Gerhard Bäurle schrieb:


> ...
> wo ist denn der Schalter für den Stealth-Modus?
> ...


jetzt hat er bei mir geschnüffelt !!! *ROFL*

Die Suche alle Danke - Funktion vermisse ich etwas ...


----------



## vierlagig (11 Juni 2008)

Perfektionist schrieb:


> Die Suche alle Danke - Funktion vermisse ich etwas ...
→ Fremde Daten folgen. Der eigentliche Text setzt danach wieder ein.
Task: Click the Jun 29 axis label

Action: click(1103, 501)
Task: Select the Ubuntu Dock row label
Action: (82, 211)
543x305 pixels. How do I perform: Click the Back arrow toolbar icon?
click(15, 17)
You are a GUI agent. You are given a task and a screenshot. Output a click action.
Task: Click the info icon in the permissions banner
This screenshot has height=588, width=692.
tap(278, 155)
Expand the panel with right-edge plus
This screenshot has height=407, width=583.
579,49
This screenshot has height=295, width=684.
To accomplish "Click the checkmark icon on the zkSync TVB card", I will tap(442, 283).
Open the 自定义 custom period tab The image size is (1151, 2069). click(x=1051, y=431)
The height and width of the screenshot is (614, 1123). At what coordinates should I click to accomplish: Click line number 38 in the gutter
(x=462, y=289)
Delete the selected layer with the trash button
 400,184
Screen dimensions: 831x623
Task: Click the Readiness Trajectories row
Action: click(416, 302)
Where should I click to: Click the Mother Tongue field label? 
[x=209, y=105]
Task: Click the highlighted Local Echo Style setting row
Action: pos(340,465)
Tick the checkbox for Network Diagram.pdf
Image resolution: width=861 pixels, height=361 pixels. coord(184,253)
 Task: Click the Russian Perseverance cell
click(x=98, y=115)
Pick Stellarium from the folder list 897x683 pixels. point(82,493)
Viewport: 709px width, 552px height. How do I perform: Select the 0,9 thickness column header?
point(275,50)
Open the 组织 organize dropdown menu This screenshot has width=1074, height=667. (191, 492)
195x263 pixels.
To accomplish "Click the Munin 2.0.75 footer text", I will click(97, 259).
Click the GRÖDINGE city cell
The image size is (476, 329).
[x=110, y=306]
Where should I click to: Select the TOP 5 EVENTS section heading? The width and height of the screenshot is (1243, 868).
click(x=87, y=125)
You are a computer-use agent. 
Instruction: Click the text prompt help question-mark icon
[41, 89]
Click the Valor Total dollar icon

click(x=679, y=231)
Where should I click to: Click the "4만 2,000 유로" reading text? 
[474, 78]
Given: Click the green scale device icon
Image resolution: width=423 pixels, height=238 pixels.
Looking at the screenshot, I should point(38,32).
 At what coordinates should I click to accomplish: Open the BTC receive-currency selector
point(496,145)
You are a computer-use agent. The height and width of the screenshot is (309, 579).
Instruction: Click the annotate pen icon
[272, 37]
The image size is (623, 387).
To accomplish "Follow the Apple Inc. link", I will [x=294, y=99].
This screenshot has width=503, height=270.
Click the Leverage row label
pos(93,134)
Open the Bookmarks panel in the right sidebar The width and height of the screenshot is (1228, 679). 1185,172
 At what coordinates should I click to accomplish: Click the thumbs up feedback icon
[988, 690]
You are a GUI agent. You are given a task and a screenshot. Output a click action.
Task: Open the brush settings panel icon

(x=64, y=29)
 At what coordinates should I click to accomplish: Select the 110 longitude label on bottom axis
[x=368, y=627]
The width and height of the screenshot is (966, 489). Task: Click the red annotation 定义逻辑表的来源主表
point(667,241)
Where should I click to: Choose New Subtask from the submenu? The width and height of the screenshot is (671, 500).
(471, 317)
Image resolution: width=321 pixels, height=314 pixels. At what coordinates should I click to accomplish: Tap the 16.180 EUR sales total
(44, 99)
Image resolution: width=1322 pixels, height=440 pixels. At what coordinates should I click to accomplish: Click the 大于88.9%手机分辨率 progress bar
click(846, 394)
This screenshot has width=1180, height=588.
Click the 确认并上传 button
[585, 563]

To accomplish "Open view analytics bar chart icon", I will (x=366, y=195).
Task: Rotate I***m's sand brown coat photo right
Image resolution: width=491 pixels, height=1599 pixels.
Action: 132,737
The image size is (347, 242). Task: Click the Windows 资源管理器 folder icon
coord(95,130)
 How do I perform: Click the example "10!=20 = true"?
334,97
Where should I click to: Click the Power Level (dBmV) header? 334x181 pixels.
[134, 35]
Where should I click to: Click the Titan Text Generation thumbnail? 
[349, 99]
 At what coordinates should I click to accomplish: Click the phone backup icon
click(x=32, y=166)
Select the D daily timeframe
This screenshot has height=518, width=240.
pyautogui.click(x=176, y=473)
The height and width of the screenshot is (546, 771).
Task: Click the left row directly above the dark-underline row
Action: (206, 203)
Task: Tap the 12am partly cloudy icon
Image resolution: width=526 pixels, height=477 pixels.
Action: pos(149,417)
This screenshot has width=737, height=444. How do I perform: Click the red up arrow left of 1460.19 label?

*ACK* ...ich auch! wie ich bereits erwähnte ... das ist echt schade!


----------



## Markus (11 Juni 2008)

vierlagig schrieb:


> *ACK* ...ich auch! wie ich bereits erwähnte ... das ist echt schade!


 

kommt noch, die updateerei zieht einen riesen rattenschwanz nach sich...


----------



## vierlagig (24 Juni 2008)

Markus schrieb:


> kommt noch, die updateerei zieht einen riesen rattenschwanz nach sich...


 
isn langer schwanz, wa?

will ja nicht nerven, aber perfektionist wird wohl immer noch auf "suche alle danke" warten  ...ich auch


----------



## AUDSUPERUSER (24 Juni 2008)

vierlagig schrieb:


> isn langer schwanz, wa?
> 
> will ja nicht nerven, aber perfektionist wird wohl immer noch auf "suche alle danke" warten  ...ich auch


 
Willst Du Dir Deine "Danke" ausdrucken und an die Wand hängen? 

Gruss
Audsuperuser


----------



## Perfektionist (24 Juni 2008)

AUDSUPERUSER schrieb:


> Willst Du Dir Deine "Danke" ausdrucken und an die Wand hängen?
> 
> Gruss
> Audsuperuser


nun, diese "Suche alle Danke"-Funktion vermag bestimmt auch narzisstische Bedürfnisse befriedigen zu helfen.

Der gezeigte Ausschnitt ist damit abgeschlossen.